[Opening TASK DATA section]

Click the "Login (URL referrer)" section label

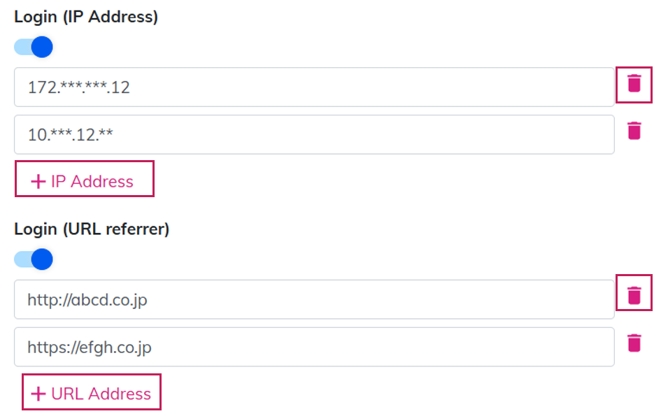click(x=92, y=229)
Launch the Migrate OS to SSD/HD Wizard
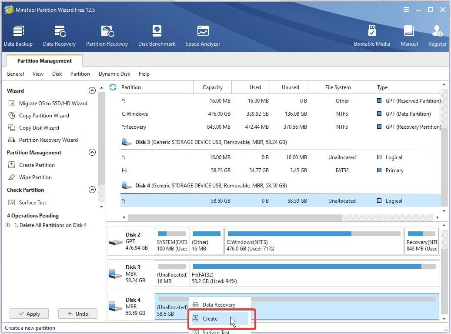 click(53, 104)
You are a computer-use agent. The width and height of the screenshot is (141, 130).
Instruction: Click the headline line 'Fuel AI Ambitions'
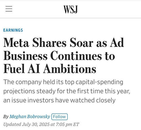[50, 69]

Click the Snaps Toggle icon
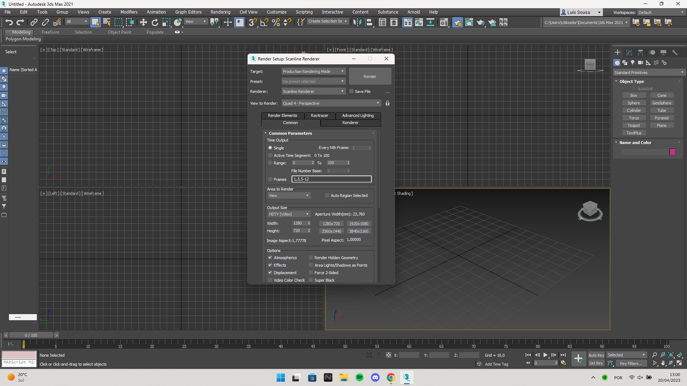point(252,22)
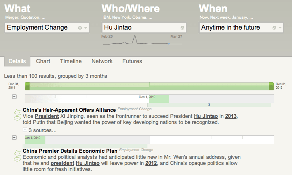The height and width of the screenshot is (175, 292).
Task: Switch to the Chart tab
Action: (43, 61)
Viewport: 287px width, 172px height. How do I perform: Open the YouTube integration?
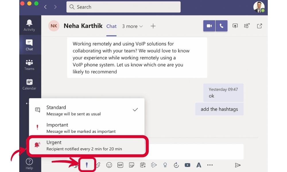[187, 165]
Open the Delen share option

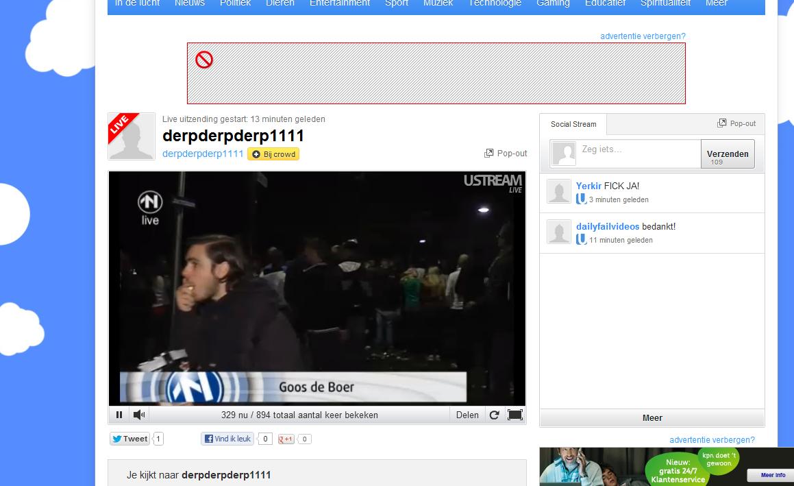click(x=467, y=415)
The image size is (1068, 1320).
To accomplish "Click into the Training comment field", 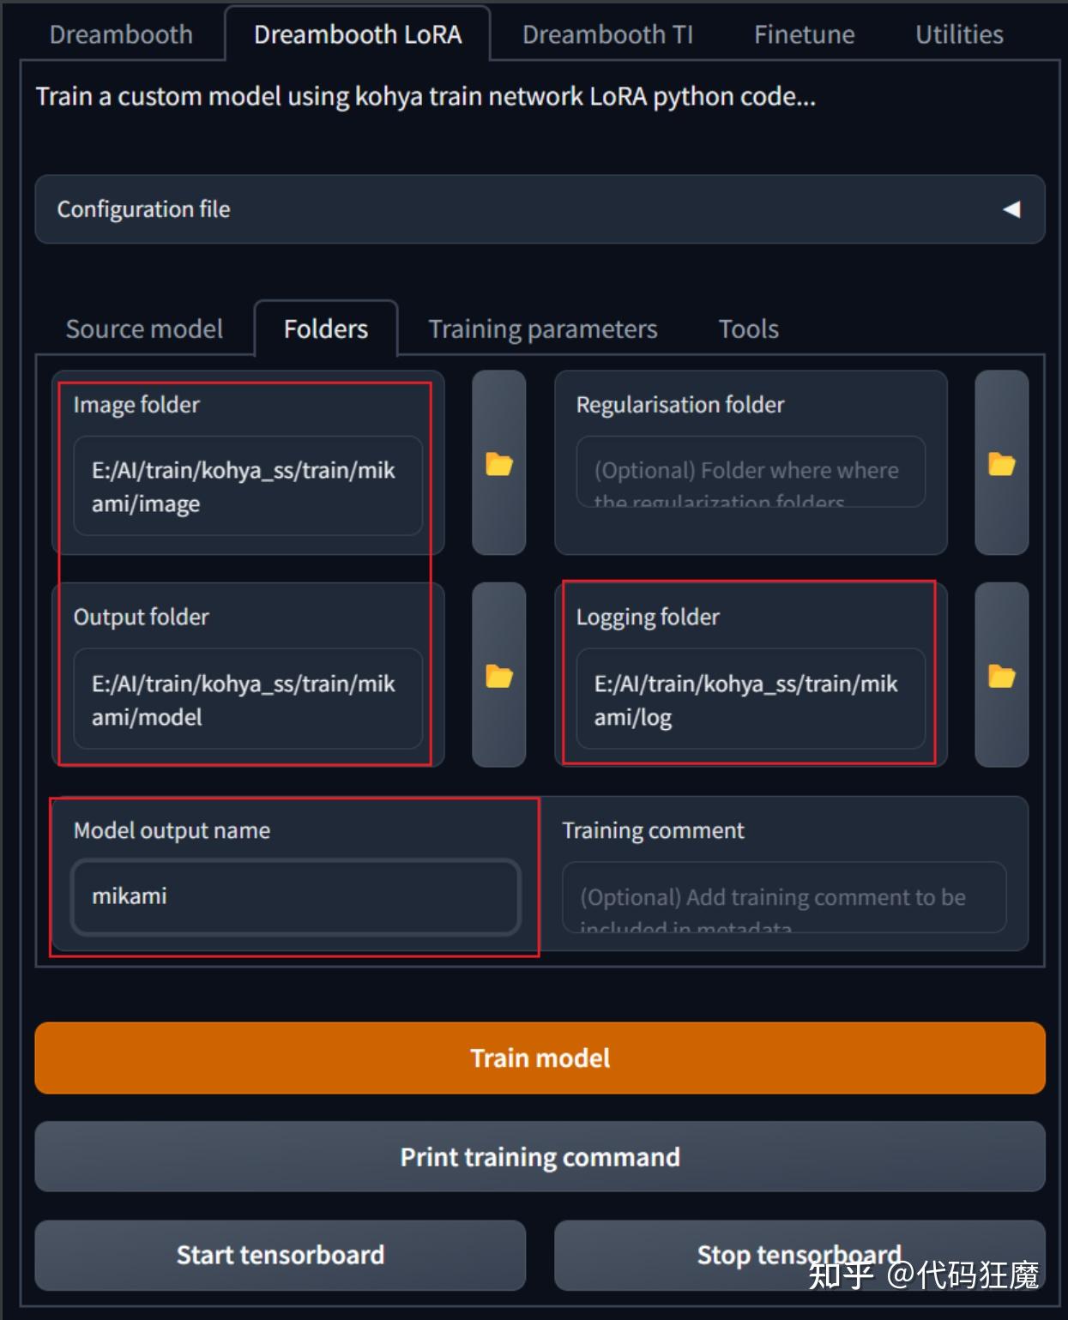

[Closing TASK DATA section]

An exact copy of the entries above is needed, with the pictures removed.

◆ EXERCISE SOLUTION
Click the "Login (URL referrer)" section label

click(x=92, y=229)
Launch the Migrate OS to SSD/HD Wizard
 click(53, 104)
You are a computer-use agent. The width and height of the screenshot is (141, 130).
Instruction: Click the headline line 'Fuel AI Ambitions'
[50, 69]

Click the Snaps Toggle icon
point(252,22)
The height and width of the screenshot is (175, 292).
Task: Switch to the Chart tab
Action: (43, 61)
Viewport: 287px width, 172px height. How do I perform: Open the YouTube integration?
[187, 165]
Open the Delen share option

click(x=467, y=415)
The image size is (1068, 1320).
To accomplish "Click into the Training comment field", 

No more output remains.